Brian Brown has never gone into Nationals stronger than in 2012. Brown returned from Brad Doty Classic and Kings Royal for three Jackson 360 races, winning $1500 at Fairmont. Brian swept 360 and 410 programs at Knoxville. He has done a bit of apologizing, first to R.J Johnson and then Jimmy Bridgeman and Robbie Standridge on his way to winning $3000 for the Mary Lee Standridge Memorial. Brown, Jesse Giannetto, Jac Haudenschild, Tim Kaeding and Kyle Larson were the five guys in both 360 and 410 classes last Saturday at Knoxville.

Jason Sides pulled a second car down for his brother Paul to get $800 starting money at Lebanon Valley. Sides and Shane Finch left Steve Kinser Racing for Fargo where he beat the All Stars, got rained out at Fargo, and headed back to SKR to await The King’s return to Bloomington Speedway. Sides sponsor Dancer Logistics finished fourth Friday at Lima with Shawn Dancer as driver.

Danny Lasoski ran his own Kistler XXX first at Sioux Falls and second at Jackson but will attack the Knoxville Nationals with Zemco Speed Equipment. He opened 360 Nationals victorious with Nebraska’s Mark Burch.

Sammy Swindell leads all Outlaws with eight wins after Autodrome Granby. Rick Wilson and daughter April raced with Outlaws at Granby after taking wings off for Humberstone and Buxton. James McFadden arrived from Australia to drive for Scott Mertz and wowed the WoO seventh at Granby and a near-win at Drummond.

Sprint car followers have long questioned why zillionaire Jeff Gordon has never given back to the short tracks that made him. Of course, no one has the right to tell anyone how to spend their money. And after Jeff’s first marriage ended in flames, we knew where much of his money went. But he’s sold a lot of T-shirts since then. This year, Gordon’s charity is sponsoring Shane Stewart and Paul Silva. In their first race, they won the 360 Nationals. Shane has raced for Brett Kratzmann, Luch Monte, Joe Gaerte, Scott McClaren, Rich Farmer and Finley Farms in 2012.

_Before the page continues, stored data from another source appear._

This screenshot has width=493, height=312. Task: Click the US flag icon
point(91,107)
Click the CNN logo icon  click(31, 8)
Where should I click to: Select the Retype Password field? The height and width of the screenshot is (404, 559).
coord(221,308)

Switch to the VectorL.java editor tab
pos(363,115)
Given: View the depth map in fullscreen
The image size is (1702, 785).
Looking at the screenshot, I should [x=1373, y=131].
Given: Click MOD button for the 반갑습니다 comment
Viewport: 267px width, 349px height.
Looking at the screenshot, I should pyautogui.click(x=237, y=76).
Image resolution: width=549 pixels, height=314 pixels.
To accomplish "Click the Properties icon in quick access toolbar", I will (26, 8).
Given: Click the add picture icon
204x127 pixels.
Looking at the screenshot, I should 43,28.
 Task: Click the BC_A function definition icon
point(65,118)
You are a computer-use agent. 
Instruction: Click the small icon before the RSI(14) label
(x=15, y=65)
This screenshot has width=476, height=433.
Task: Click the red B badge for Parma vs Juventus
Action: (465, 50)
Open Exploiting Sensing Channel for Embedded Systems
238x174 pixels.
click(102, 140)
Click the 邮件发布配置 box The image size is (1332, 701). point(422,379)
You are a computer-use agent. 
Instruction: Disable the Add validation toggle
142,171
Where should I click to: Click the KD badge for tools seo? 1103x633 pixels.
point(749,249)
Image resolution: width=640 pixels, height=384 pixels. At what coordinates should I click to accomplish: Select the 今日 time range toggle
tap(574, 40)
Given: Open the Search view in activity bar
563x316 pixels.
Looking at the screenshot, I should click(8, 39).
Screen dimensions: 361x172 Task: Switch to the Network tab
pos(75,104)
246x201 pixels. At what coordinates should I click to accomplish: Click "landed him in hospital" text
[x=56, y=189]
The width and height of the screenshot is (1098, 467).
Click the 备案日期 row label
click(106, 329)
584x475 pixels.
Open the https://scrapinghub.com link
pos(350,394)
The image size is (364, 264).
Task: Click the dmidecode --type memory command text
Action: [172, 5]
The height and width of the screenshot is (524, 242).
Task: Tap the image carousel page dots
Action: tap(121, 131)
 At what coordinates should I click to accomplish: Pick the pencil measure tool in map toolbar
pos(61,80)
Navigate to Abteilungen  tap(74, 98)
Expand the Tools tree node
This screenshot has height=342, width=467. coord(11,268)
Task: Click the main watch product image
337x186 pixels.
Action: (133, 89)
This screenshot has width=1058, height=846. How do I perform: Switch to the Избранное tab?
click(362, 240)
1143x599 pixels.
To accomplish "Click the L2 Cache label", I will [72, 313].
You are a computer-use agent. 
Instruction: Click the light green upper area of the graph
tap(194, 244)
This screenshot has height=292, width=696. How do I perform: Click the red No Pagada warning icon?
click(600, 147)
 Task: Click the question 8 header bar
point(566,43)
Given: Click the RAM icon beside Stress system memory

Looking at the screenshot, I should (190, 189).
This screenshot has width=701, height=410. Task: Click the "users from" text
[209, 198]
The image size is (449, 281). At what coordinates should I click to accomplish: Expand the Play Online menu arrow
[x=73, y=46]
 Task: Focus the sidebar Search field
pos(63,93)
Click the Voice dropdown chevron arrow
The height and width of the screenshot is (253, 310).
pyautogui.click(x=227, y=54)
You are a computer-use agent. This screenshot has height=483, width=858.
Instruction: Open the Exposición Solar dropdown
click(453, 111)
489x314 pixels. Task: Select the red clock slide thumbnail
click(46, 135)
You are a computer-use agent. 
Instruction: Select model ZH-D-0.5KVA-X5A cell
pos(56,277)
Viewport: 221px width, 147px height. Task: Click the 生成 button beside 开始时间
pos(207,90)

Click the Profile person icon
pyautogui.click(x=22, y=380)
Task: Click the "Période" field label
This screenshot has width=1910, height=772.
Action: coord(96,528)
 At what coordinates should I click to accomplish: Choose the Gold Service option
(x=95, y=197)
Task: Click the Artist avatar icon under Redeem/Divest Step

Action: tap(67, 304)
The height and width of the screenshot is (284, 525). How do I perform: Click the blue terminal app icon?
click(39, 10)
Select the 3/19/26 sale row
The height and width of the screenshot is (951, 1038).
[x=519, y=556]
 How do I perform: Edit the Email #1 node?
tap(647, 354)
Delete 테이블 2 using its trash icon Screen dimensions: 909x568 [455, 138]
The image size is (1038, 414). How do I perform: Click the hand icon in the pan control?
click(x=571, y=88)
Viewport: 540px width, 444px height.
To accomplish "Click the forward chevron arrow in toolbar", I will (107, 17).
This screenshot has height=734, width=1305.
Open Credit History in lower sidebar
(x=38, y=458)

Tommy Tarlton is headed for Knoxville with a second car for Jason Meyers. You remember Meyers? He was champion of the World of Outlaws for the last two years. In his Tarlton debut, Jason nearly defeated ASCS at Hanford with a busted nose wing. Winning at Watsonville for the third straight Friday, Tarlton chased teammate Carson Macedo to fourth in a rare Placerville appearance. Paul Baines is Tommy’s toolman.

Princeton’s Mason Moore, first or second in four of his last five Chico starts, stunned ASCS at Placerville after leader Tony Bruce was swallowed in a seven-car pile in turn one of lap 17.

Dominic Scelzi, the 15-year old son of drag racing champion Gary Scelzi, brought a 360 from the ninth row to sixth-place against Golden State 410 forces at Antioch. He was ninth in the Santa Maria ASCS A-main a week later.

Brad Loyet climbed from row nine to eighth at Placerville, was fifth from tenth at Hanford, and won his first ASCS National at Santa Maria from eighth.

Well that tears it for now. I can now say with certainty that another Front Row Challenge went off without me. I do intend to take the Ultimate Challenge tomorrow. Otherwise, you can find me on the second floor of the National Sprint Car Hal of Fame, on a stool at the Dingus Lounge, or barking at the moon between turns three and four of the Knoxville raceway. Cheers!